> Sıra sizde
Medrese eğitimini ve Hafız Ömer'in başından geçenleri anlatan aşağıdaki yazıyı, son cümlesinden sonrasını yazarak sürdürün.

Ramazan Ergün hoca, doğduğu yer olan Antalya ili Yazır kasabasından olup, öğretmenliğinin son demlerini Aydın ilinde geçirir. Ne de olsa görev yaptığı, doyduğu yer olarak düşünse gerek “Aydın’ı Aydınlatanlar” adlı ilk eserinden sonra aynı isimli kitabının daha geniş bir şekilde, emek verilerek yapılan araştırma ile ikinci baskısını hazırlamıştır. Ramazan Ergün Hocanın eserinden Bizim küçük kasabanın da medrese görmüş, erenleri olduğunu satırlarından okuduk.
**
Medrese tahsili genelde 7 yıllık bir eğitim süresini kapsamaktadır. Sonrasında kısa bir kurs ve sınav yapılır. Sınavı geçen kişiye “Efendi” unvanı verilir, saygı duyulur. Efendi olan kişilerin mezar taşları da genellikle sarık şeklinde yapılır. Efendiler medresede ders vermeye haiz kimselerdir. Karaçakal Yörüklerinin son beyi Bekir Beyin çok sevdiği oğlu Ömer, medrese tahsili sonrasında Aydın’da sınavda başarısız olur. Sorulan ise; ”Kocası evde olmayan bir kadın evine ne ile bağlıdır?” şeklinde bir sorudur. Cevabını bildiği halde “Nikâhı ile bağlıdır” diyeceği yerde, Hafız Ömer mağrurlanır. Sonuçta kahrından ince hastalığa yakalanarak veremden vefat eder. Nitekim baba-oğul Donduran mezarlığında birlikte yatmaktadırlar.

> Kayıtlı veriler
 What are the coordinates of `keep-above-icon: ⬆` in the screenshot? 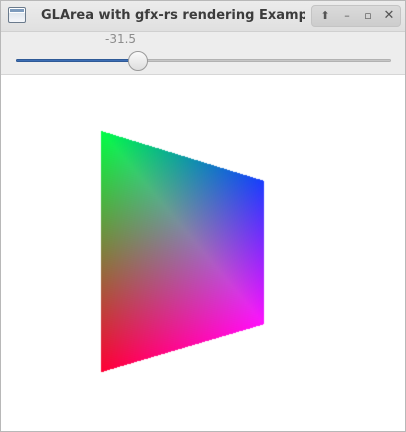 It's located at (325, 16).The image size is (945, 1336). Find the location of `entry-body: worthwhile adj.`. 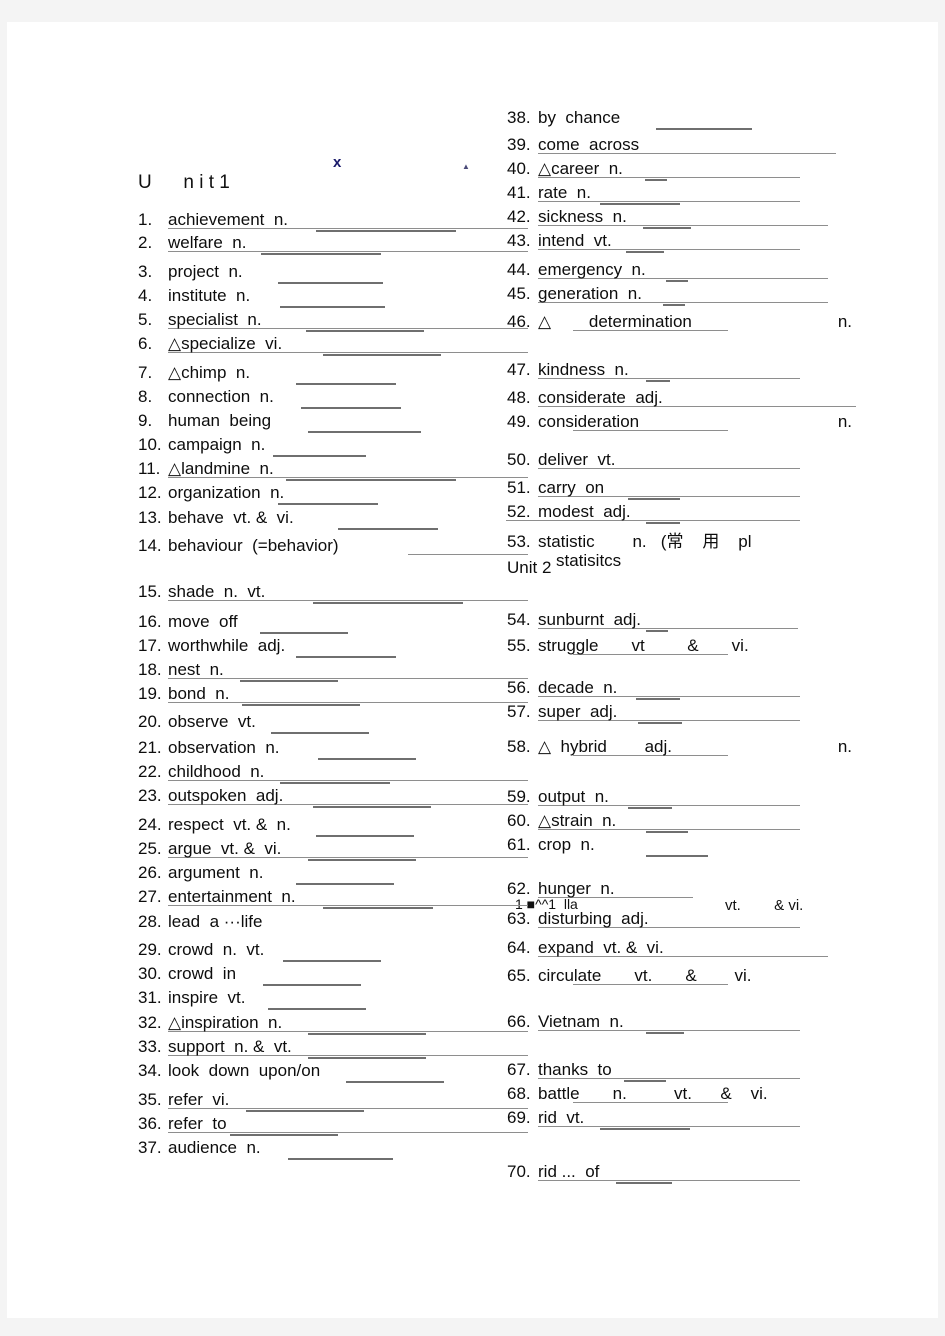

> Cevap
**
Bizim köyden İsmail (Esgin) Hoca da Hafız Ömer ile sınava girer ve efendiliği kazanır. Tam beş yıl boyunca Kır Camii yakınındaki medresede ders verir. Atı ile sabah çadırından çıkar, akşama doğru evine döner. Yenipazar’da şimdiki Halk Eğitim Merkez binası medrese olarak da hizmet vermiş, Kır Camii yakınında medrese olduğu anlatılmaktadır. Kasabada Tevfik Hocanın da epey öğrenciye büyük emeklerle ders verdiği bilinmektedir. Donduran köyü camisinde de epeyce çocuğun din eksenli eğitim yaptığı da anlatılır.
**
İlk olarak kasabamızın üst sınırında bulunan yattığı dağa adını veren Madran Baba, Horasan erenlerinden adının Musa olduğu, Okçu Musa adı ile anılır olduğu, Türkmen dedesi olduğundan da söz edilir. Bozdoğan’dan Hıdır Baba, Biresse Dede ile kardeş olduğu ve Alioğullar köyünde yatan Er Dede ile yakınlığı da aktarılmaktadır. Evliya Çelebi de Seyahatnamesinde Madran Babaya da yer vermiştir.
**
Sarı İbrahim Efendi, Yenipazarlı olup, Çakır Ahmet zadenin yetiştirdiği ulemadan bir kişi olduğundan söz edilir. Ödemişte tahsilini tamamlayarak Aydın iline döner. Kitap yazar, ders ve fetva verdiğinden söz edilir. Dokuz dönem icazet verir, yani mezun eder. Yazdığı Eserleri arasında Türkçe “İsti’aze Risalesi” yer alır. 1894 yılında hacca gider. Hacı olur ve Medine’de Bi’r-i Maşi denilen yerde vefat eder.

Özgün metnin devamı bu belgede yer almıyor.